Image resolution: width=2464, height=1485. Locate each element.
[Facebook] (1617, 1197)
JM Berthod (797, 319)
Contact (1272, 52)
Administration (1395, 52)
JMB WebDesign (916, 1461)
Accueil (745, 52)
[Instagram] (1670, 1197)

YOUR TASK:
From the data above, copy each line exactly.

EXERCISE RESULT:
Image resolution: width=2464, height=1485. Locate each element.
[Facebook] (1617, 1197)
JM Berthod (797, 319)
Contact (1272, 52)
Administration (1395, 52)
JMB WebDesign (916, 1461)
Accueil (745, 52)
[Instagram] (1670, 1197)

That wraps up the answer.